The payments list endpoint supports rich filtering for reconciliation workflows:

  • Filter by status — Use ?status=Settled to pull only settled payments. Multiple values are accepted: ?status=Settled&status=Captured.
  • Date range — Use start_date and end_date (ISO 8601) to scope to a settlement window.
  • Payment method — Filter by payment_method=ach or credit_card to separate by channel.
  • Filter by plan — Use ?plan_id={plan_id} to retrieve only the payments collected against a specific plan. This is the recommended way to see a plan's payments — each payment in the response also carries its own plan_id. An unknown or non-existent plan simply returns an empty list.
  • Filter by payment request — Use ?payment_request_id={payment_request_id} to scope to a single payment request.
  • Search — Use search_term to find payments by merchant name or amount.
  • Sortsort_by=settled_at with sort_order=asc is useful for building ordered reconciliation exports.

Filters can be combined — for example, GET /v1/payments?plan_id={plan_id}&status=Settled returns just the settled payments for one plan.

For large datasets, enable pagination with ?pagination=true&page=1&page_size=100 to process results in pages.

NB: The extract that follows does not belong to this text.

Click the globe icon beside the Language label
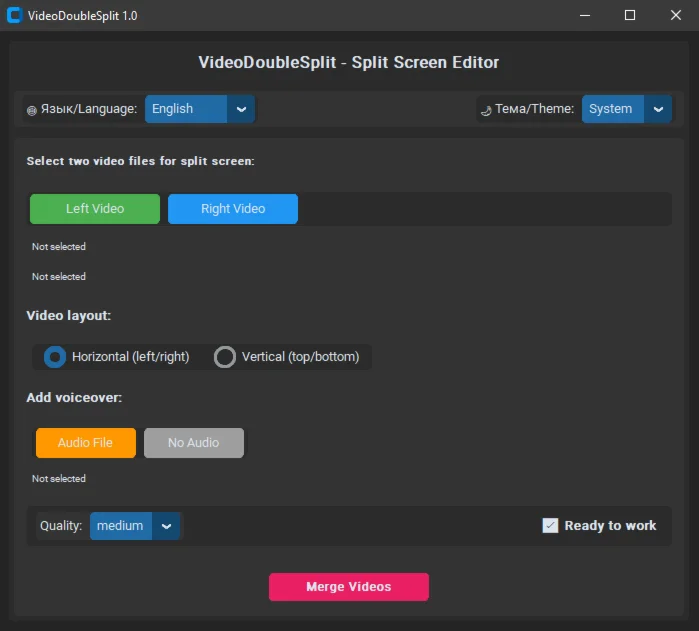The height and width of the screenshot is (631, 699). (31, 110)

To see all payments for a specific customer, use GET /v1/payments/insured/{insured_id}.

For dashboard counts broken down by status, use GET /v1/payments/count.

Refunds

POST /v1/payments/{payment_id}/refund

Only payments with status Captured or Settled can be refunded. A refund of a Captured payment reverses before settlement; a refund of a Settled payment initiates a return transfer.

Full refund — omit the amount field or send an empty body {}:

curl -X POST "https://api.advancehq.com/v1/payments/pay_abc123/refund" \
  -H "Authorization: Bearer your_api_key" \
  -H "Content-Type: application/json" \
  -d '{}'

Partial refund — send amount as a whole-dollar integer (e.g. 50 for $50.00):

curl -X POST "https://api.advancehq.com/v1/payments/pay_abc123/refund" \
  -H "Authorization: Bearer your_api_key" \
  -H "Content-Type: application/json" \
  -d '{ "amount": 50 }'

After a partial refund, the original payment moves to Partially Refunded status — the remaining settled balance is still on the books. A second refund will settle the rest and move it to Refunded. The relationship between refunds and original payments is tracked via refunded_payment_id and original_payment_id on the payment object.

Payment Audit History

Each payment record from GET /v1/payments/{payment_id} includes an audit_list — a chronological log of every status transition with a timestamp and message. This is the primary tool for investigating payment issues: you can see exactly when and why a payment moved from Pending to Approved to Captured, or where it stalled.

Payment Requests

Payment requests are standalone payment links not tied to a plan. Use them when you need to collect payment for something that doesn't fit the plan model — a deposit, an ad-hoc fee, or a payment outside your standard billing flow.

POST /v1/payments/payment-request

Key behaviors:

  • A payment request generates its own payment_request_url to send to the customer.
  • Set payment_expiration to control how long the link is valid (defaults to 30 days).
  • Use allowed_payment_methods to restrict to checkout_ach and/or checkout_credit_card.
  • Attach user_metadata (arbitrary key-value pairs) to link the request to your own system's records — quote ID, customer ID, etc.
  • If the customer already has an insured record, pass insured_id to associate the request with them. This enables filtering payment requests by insured via GET /v1/payments/payment-requests?insured_id=....
  • Use send_email_to_recipient: true to have Advance automatically email the payment link to recipient_email.

Once paid, the payment request moves to paid: true and paid_at is set.

Retrieve all payment requests with GET /v1/payments/payment-requests (supports filtering by status, insured_id, and paid), or a specific one by GET /v1/payments/payment-request/{payment_request_id}.